明治二十二年十一月十九日 内閣書記官 印
内閣總理大臣 内閣書記官 印
各省大臣(外務・大蔵・海軍・文部・逓信・内務・陸軍・司法・農商務、連印の欄)
宮内大臣建議北海道石狩國上川郡に北京を設定せられ度の件
右 回覧に供す
宮内大臣並北海道廳長官建議北海道石狩國上川郡に北京を設定せられ人心を北海道に帰嚮せしむるの件
右特に法制局調査に付せられ候間御審議の上勅令案御上申相成度此段及御照會候也
明治二十二年十二月二日 内閣書記官長小牧昌業 印
法制局長官 井上毅殿
法制局長官井上毅は難色を示したが(この文書は省略)、内閣總理大臣は山縣有朋となり、宮内大臣土方久元は再び建議をする。
北海道は土地膏腴魚藻豐饒國家の冨源に付同道石狩國上川郡内の地をとし他日一都府を立て離宮を設けらるヽに付夫々計畫施設可致旨被仰出候右申牒す
明治二十二年十二月二十五日
宮内大臣子爵土方久元 印
内閣總理大臣 伯爵 山縣有朋殿
内閣總理大臣は「上川郡内に一都府を立て離宮を設ける」と北海道廳長官宛に通達することを決定する。
明治二十二年十二月二十五日
内閣總理大臣 印 内閣書記官長 印
別紙宮内大臣申牒の趣に依り左案の通北海道廳へ可被達哉
達案
北海道石狩國上川郡の内に於て他日一都府を立て離宮を設けらるヽに付夫々計畫施設可致旨被仰出此旨相達す
明治二十二年十二月二十八日 内閣總理大臣
北海道廳長官 宛
官報へ掲載案
北海道石狩國上川郡の内に於て他日一都府を立て離宮を設けらるヽに付夫々計画施設可致旨 去年十二月二十八日内閣總理大臣より北海道廳長官へ達せられたり
明治二十三年一月十六日官報
しかして後、北の都・北京は成立しなかったが、北海道石狩國上川郡の内(旭川)に離宮を建設すべく、その予定地は神楽岡に設定されたのである。
この絵葉書では「旭ヶ岡」となっているが、後の正式名称は「神楽岡(旧上川郡字ナエオサニ)」である。

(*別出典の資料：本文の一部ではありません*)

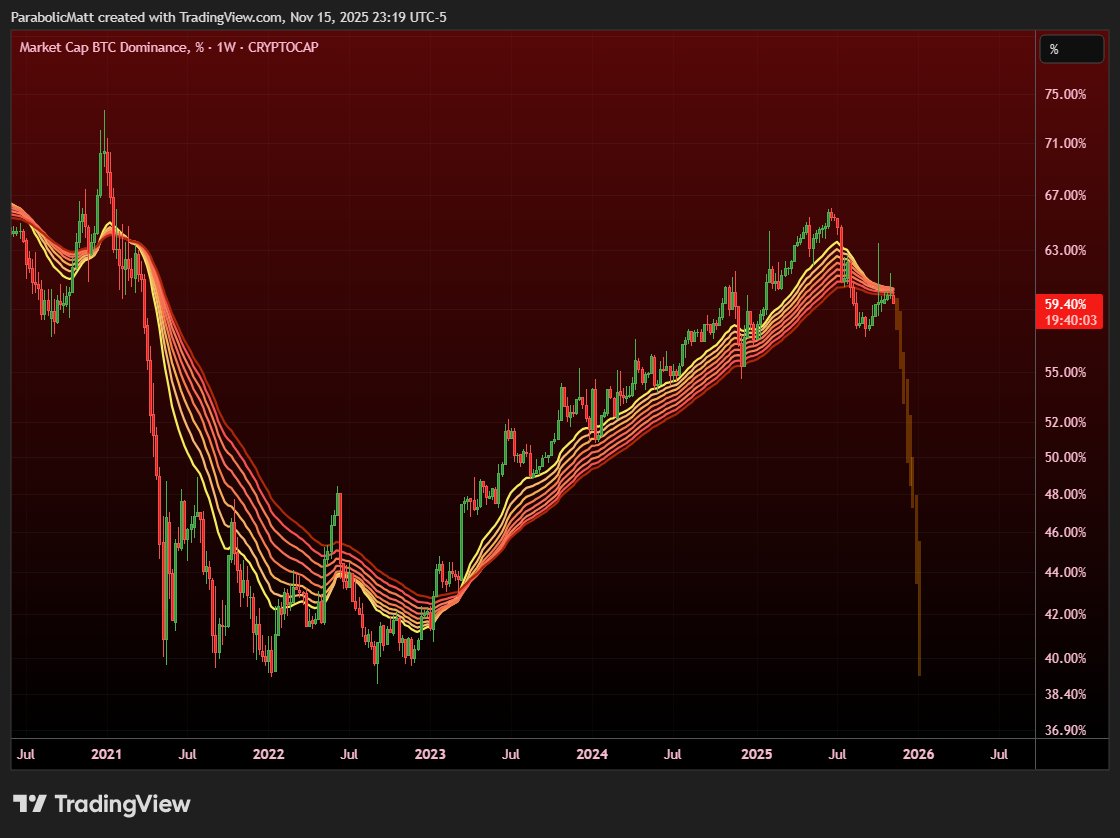Click the TradingView logo at bottom left
This screenshot has width=1120, height=838.
pos(100,804)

皇太子殿下北海道行啓の折りに、上の絵葉書に書かれている「離宮建設予定地」を視察されたと云う。
その後、「離宮建設」はいつの間にか無に帰し、その地に大正13年「上川神社」が移転建設された。
尚、上の永山武四郎の建議書などは“国立公文書館・変貌-江戸から帝都そして首都へ-15.北海道上川郡に「離宮」設置”公開文書に依った。